Outils pour utilisateurs

Outils du site


cluster-lbt:jobs_submission

Job submissions

Basic commands

Thereafter are some quick and usefull commands for job management:

While it is not mandatory to specify the needed hardware resources, this is more than recommended since the default resources request is 1 hour for 1 CPU core.
  • submit a job script:
$ qsub <jobscript>
  • run a interactive session:
$ qsub -I -A <credit account>
  • submit a new job (scripted or interactive) no matter where you are in the current filesystem:
 $ qsub -d `/shared/scripts/getWorkdir.sh` [-W depend=afterok:$PBS_JOBID] <jobscript>

The getworkdir.sh script determines the correct current directory wherever you are on the file system. This is particularly useful if you want to submit a new job from a job in progress (with afterok directive to be sure the current job will complete and OK before running the new one) running in the local /scratch directory or to run an interactive session directly from anyhere.

  • stop/kill a job:
$ qdel <jobid>
  • get information about your scheduled job:
$ checkjob -vv <jobid>
  • graphically view the allocated resources:
$ pbstop
  • get use statistics for a given date concerning your group:
$ gusage -s <date (yyyymmdd)> -h -p <credit account>
  • list the uses for a given date:
$ gstatement -s <date (yyyymmdd)> -h -p <credit account>

NB : –summarize option provide a summary

  • get your remaining allocated time:
$ mybalance -h
  • display in text format free resources:
$ showbf
  • get the estimated start date for job execution:
$ showstart <jobid>
  • list the queued jobs:
$ showq
  • get queue info and stats:
$ qstat -q

Resources request

Here some ways for requesting some computational resources

  • a simple sequential job for 2 hours:
$ qsub -l walltime=2:00:00 <script>
  • a openmp job (on only one node) for 1 day and 8 cores:
$ qsub -l walltime=24:00:00 -l nodes=1:ppn=8 <script>
  • a parallel job with 10 nodes and 12 cores each:
$ qsub -l nodes=10:ppn=12 <script>
You should also pay attention to the amount of memory actually consumed by your jobs, which should not exceed the proportion of node processor required.

Advanced usage

In the computing nodes cluster you can do much more than submitting only one script such as submitting job array or chaining jobs.

Job Arrays

If you have to submit several identical jobs without having drive every submissions you can use a Torque's feature called Job Arrays.

The submission of job arrays is also a good cluster practice.

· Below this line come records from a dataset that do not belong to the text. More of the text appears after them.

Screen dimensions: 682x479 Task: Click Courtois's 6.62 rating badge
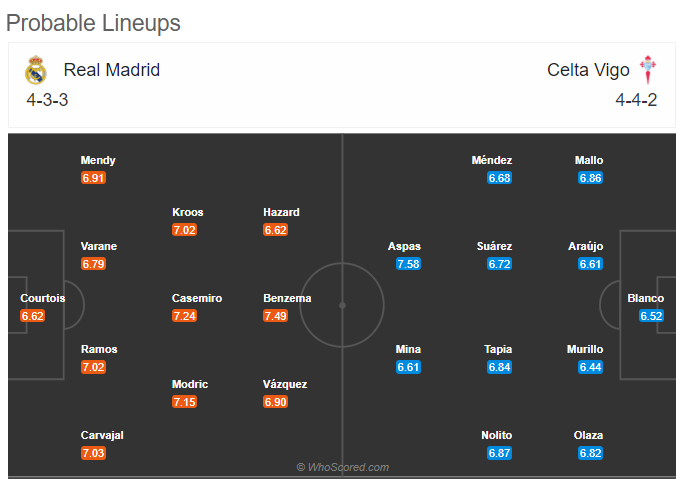32,316
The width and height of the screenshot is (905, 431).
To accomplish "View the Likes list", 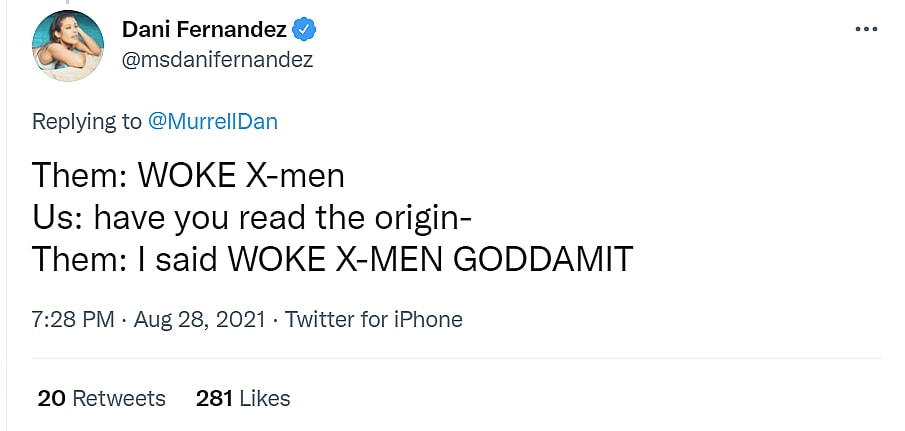I will (x=265, y=398).
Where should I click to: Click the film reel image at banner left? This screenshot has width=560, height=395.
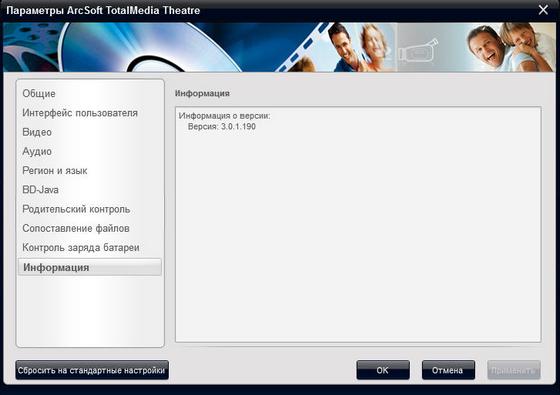(x=30, y=46)
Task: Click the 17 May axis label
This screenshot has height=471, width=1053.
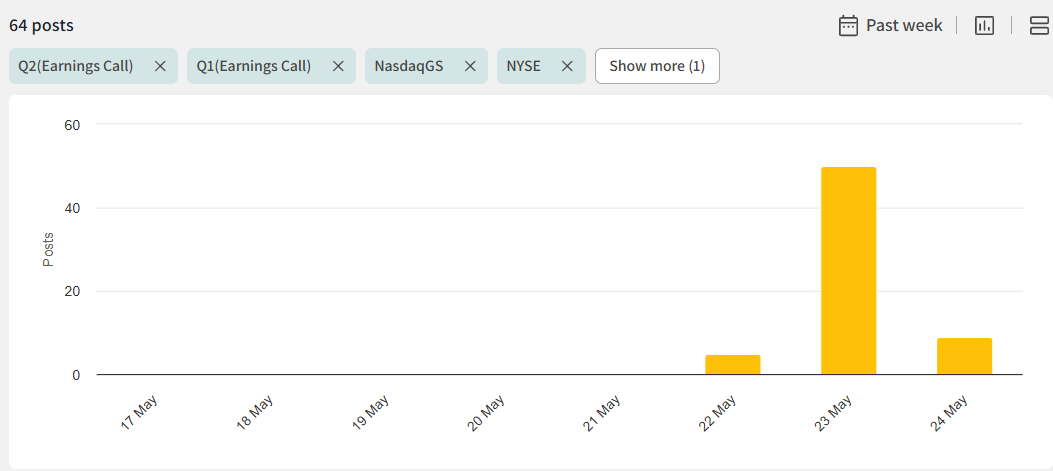Action: tap(139, 412)
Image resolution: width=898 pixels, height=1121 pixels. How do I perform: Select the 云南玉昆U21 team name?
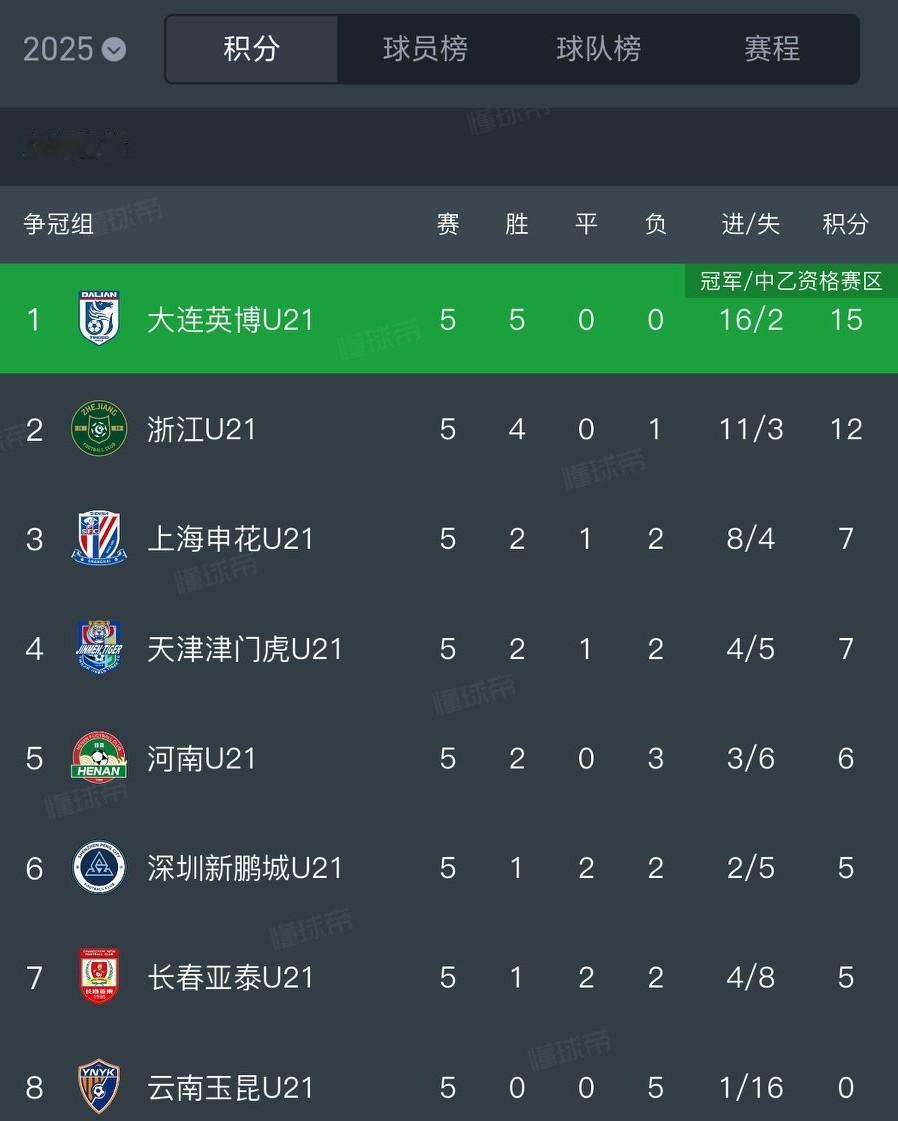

Indeed, since you are not alone in using the cluster computing resources, you must avoid overconsuming it by leaving some resources available…
Submitting job array

You can submit a job array simply typing:

$ qsub -t x-y

where x and y are the array bounds; but you can also provide a comma-separated list:

$ qsub -t x,y,z

You can also limit the number of tasks that run at once suffixing tab list/bounds by “%N”

$ qsub -t 1-100%10

You can use $PBS_ARRAYID Torque variable to play with input or output files.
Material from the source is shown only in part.